Segment Start: GIVEN ENTRIES

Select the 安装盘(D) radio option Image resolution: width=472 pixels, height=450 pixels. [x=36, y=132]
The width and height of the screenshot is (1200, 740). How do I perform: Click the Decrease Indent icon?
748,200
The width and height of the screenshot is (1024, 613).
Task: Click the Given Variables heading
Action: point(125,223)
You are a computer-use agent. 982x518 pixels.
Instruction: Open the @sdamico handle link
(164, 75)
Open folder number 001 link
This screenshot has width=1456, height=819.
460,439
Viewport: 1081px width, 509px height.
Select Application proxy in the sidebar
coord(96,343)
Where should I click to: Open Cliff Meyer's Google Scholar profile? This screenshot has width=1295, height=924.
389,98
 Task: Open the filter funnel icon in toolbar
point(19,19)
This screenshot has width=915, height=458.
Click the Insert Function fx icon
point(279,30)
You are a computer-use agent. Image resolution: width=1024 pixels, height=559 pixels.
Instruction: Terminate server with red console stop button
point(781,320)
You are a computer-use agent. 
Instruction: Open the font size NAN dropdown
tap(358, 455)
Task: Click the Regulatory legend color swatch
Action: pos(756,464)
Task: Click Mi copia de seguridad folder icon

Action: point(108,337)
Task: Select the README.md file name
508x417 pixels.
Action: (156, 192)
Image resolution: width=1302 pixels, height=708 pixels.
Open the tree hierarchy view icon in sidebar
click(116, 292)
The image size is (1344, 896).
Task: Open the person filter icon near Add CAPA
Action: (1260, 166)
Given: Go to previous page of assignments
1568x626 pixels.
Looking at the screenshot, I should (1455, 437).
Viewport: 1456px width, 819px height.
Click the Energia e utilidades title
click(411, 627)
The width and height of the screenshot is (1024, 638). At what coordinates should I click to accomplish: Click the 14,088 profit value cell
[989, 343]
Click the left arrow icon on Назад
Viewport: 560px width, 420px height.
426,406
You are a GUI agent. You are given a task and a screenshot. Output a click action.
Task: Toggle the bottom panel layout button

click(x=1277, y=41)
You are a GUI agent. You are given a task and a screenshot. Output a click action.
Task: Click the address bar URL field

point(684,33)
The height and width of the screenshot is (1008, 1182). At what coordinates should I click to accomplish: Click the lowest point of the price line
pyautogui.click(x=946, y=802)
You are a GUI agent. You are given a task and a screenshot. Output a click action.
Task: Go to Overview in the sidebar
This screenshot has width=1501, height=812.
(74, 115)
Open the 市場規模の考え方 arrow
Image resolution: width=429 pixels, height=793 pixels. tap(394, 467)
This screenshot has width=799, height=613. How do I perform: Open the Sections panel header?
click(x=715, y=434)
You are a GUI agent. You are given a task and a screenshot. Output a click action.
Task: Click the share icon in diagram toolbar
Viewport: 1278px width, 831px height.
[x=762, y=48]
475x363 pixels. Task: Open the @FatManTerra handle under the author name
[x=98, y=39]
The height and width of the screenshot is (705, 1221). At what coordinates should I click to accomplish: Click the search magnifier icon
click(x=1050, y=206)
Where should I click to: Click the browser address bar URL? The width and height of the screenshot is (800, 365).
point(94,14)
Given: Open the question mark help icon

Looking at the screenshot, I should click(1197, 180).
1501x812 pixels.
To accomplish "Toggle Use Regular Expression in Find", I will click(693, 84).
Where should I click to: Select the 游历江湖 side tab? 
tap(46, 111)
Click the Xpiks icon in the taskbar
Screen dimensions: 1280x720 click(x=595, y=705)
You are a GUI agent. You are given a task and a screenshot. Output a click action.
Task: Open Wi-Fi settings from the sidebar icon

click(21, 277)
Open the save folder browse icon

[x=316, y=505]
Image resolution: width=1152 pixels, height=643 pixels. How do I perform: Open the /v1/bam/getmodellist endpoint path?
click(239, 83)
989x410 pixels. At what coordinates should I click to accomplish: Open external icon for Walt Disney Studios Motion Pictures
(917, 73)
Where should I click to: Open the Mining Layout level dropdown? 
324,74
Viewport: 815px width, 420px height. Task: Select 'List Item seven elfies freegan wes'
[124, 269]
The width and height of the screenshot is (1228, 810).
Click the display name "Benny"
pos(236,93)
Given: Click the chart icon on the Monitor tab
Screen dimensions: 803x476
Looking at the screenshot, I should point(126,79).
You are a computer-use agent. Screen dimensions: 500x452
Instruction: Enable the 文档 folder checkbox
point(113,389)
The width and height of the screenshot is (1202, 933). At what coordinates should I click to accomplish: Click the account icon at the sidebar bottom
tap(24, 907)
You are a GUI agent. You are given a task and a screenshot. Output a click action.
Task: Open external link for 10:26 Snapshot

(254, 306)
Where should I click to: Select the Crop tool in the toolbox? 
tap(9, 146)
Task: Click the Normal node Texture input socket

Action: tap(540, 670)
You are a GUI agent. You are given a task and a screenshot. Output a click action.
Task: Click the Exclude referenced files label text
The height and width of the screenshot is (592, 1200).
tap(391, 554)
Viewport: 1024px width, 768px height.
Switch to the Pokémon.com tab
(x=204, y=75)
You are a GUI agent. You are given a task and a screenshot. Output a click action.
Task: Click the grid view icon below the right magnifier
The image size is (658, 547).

Segment End: GIVEN ENTRIES

**PROBLEM TO SOLVE**
Reproduce the lines above. Leave each one as it is.

**SOLVED PROBLEM**
Select the 安装盘(D) radio option Image resolution: width=472 pixels, height=450 pixels. [x=36, y=132]
The width and height of the screenshot is (1200, 740). How do I perform: Click the Decrease Indent icon?
748,200
The width and height of the screenshot is (1024, 613).
Task: Click the Given Variables heading
Action: point(125,223)
You are a computer-use agent. 982x518 pixels.
Instruction: Open the @sdamico handle link
(164, 75)
Open folder number 001 link
This screenshot has width=1456, height=819.
460,439
Viewport: 1081px width, 509px height.
Select Application proxy in the sidebar
coord(96,343)
Where should I click to: Open Cliff Meyer's Google Scholar profile? This screenshot has width=1295, height=924.
389,98
 Task: Open the filter funnel icon in toolbar
point(19,19)
This screenshot has width=915, height=458.
Click the Insert Function fx icon
point(279,30)
You are a computer-use agent. Image resolution: width=1024 pixels, height=559 pixels.
Instruction: Terminate server with red console stop button
point(781,320)
You are a computer-use agent. 
Instruction: Open the font size NAN dropdown
tap(358, 455)
Task: Click the Regulatory legend color swatch
Action: pos(756,464)
Task: Click Mi copia de seguridad folder icon

Action: point(108,337)
Task: Select the README.md file name
508x417 pixels.
Action: (156, 192)
Image resolution: width=1302 pixels, height=708 pixels.
Open the tree hierarchy view icon in sidebar
click(116, 292)
The image size is (1344, 896).
Task: Open the person filter icon near Add CAPA
Action: (1260, 166)
Given: Go to previous page of assignments
1568x626 pixels.
Looking at the screenshot, I should (1455, 437).
Viewport: 1456px width, 819px height.
Click the Energia e utilidades title
click(411, 627)
The width and height of the screenshot is (1024, 638). At what coordinates should I click to accomplish: Click the 14,088 profit value cell
[989, 343]
Click the left arrow icon on Назад
Viewport: 560px width, 420px height.
426,406
You are a GUI agent. You are given a task and a screenshot. Output a click action.
Task: Toggle the bottom panel layout button

click(x=1277, y=41)
You are a GUI agent. You are given a task and a screenshot. Output a click action.
Task: Click the address bar URL field

point(684,33)
The height and width of the screenshot is (1008, 1182). At what coordinates should I click to accomplish: Click the lowest point of the price line
pyautogui.click(x=946, y=802)
You are a GUI agent. You are given a task and a screenshot. Output a click action.
Task: Go to Overview in the sidebar
This screenshot has width=1501, height=812.
(74, 115)
Open the 市場規模の考え方 arrow
Image resolution: width=429 pixels, height=793 pixels. tap(394, 467)
This screenshot has width=799, height=613. How do I perform: Open the Sections panel header?
click(x=715, y=434)
You are a GUI agent. You are given a task and a screenshot. Output a click action.
Task: Click the share icon in diagram toolbar
Viewport: 1278px width, 831px height.
[x=762, y=48]
475x363 pixels. Task: Open the @FatManTerra handle under the author name
[x=98, y=39]
The height and width of the screenshot is (705, 1221). At what coordinates should I click to accomplish: Click the search magnifier icon
click(x=1050, y=206)
Where should I click to: Click the browser address bar URL? The width and height of the screenshot is (800, 365).
point(94,14)
Given: Open the question mark help icon

Looking at the screenshot, I should click(1197, 180).
1501x812 pixels.
To accomplish "Toggle Use Regular Expression in Find", I will click(693, 84).
Where should I click to: Select the 游历江湖 side tab? 
tap(46, 111)
Click the Xpiks icon in the taskbar
Screen dimensions: 1280x720 click(x=595, y=705)
You are a GUI agent. You are given a task and a screenshot. Output a click action.
Task: Open Wi-Fi settings from the sidebar icon

click(21, 277)
Open the save folder browse icon

[x=316, y=505]
Image resolution: width=1152 pixels, height=643 pixels. How do I perform: Open the /v1/bam/getmodellist endpoint path?
click(239, 83)
989x410 pixels. At what coordinates should I click to accomplish: Open external icon for Walt Disney Studios Motion Pictures
(917, 73)
Where should I click to: Open the Mining Layout level dropdown? 
324,74
Viewport: 815px width, 420px height. Task: Select 'List Item seven elfies freegan wes'
[124, 269]
The width and height of the screenshot is (1228, 810).
Click the display name "Benny"
pos(236,93)
Given: Click the chart icon on the Monitor tab
Screen dimensions: 803x476
Looking at the screenshot, I should point(126,79).
You are a computer-use agent. Screen dimensions: 500x452
Instruction: Enable the 文档 folder checkbox
point(113,389)
The width and height of the screenshot is (1202, 933). At what coordinates should I click to accomplish: Click the account icon at the sidebar bottom
tap(24, 907)
You are a GUI agent. You are given a task and a screenshot. Output a click action.
Task: Open external link for 10:26 Snapshot

(254, 306)
Where should I click to: Select the Crop tool in the toolbox? 
tap(9, 146)
Task: Click the Normal node Texture input socket

Action: tap(540, 670)
You are a GUI agent. You are given a task and a screenshot. Output a click action.
Task: Click the Exclude referenced files label text
The height and width of the screenshot is (592, 1200).
tap(391, 554)
Viewport: 1024px width, 768px height.
Switch to the Pokémon.com tab
(x=204, y=75)
You are a GUI agent. You are given a task and a screenshot. Output a click action.
Task: Click the grid view icon below the right magnifier
The image size is (658, 547).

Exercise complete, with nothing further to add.